Persimmons are now grown on small farms as a heritage crop. The tree prefers light, sandy, well-drained soil, but will grow in rich southern bottom lands. The tree is greatly inclined to vary in the character and quality of its fruit, which varies in size from that of a large cherry to a small apple. Some trees in the south produce fruit that is delicious without the action of the frost, while adjoining trees produce fruit that never becomes edible.

The persimmon rarely develops any heartwood until it is nearly one hundred years old.

===Varieties===

- Prok
- Killen
- Claypool
- I-115
- Dollywood
- 100-42
- 100-43
- 100-45
- Early Golden
- John Rick
- C-100

==Uses==
The fruit is high in vitamin C, and extremely astringent when unripe. It is eaten by birds, raccoons, skunks, white-tailed deer, semi-wild hogs, flying squirrels, and opossums.

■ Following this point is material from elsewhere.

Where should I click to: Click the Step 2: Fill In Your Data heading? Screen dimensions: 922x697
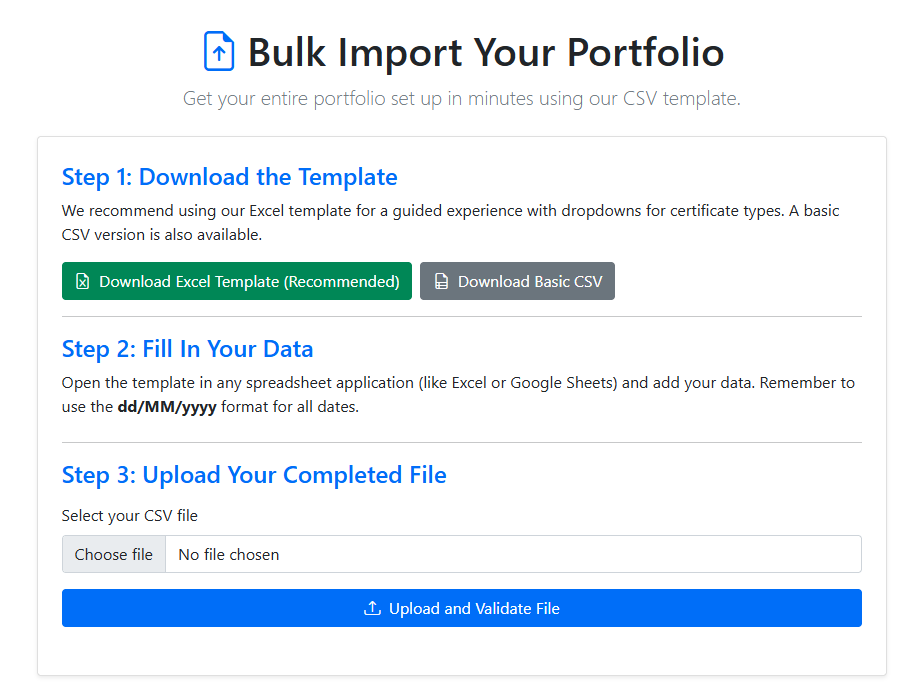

The ripe fruit may be eaten raw by humans, typically once bletted, or it can be cooked or dried. The fruit pulp can be made into pie, pudding, jam, molasses, and candy. An herbal tea that can be made from the leaves and the roasted seed is used as a coffee substitute.

The fruit is also fermented with hops, cornmeal or wheat bran into a sort of beer or made into brandy.

The wood is heavy, strong and very close-grained and used in woodturning. Its heartwood, which may take a century before being produced, is a true ebony, extremely close-grained and almost black; it is not harvested commercially.

The seeds were used as buttons during the privation of the American Civil War in the South.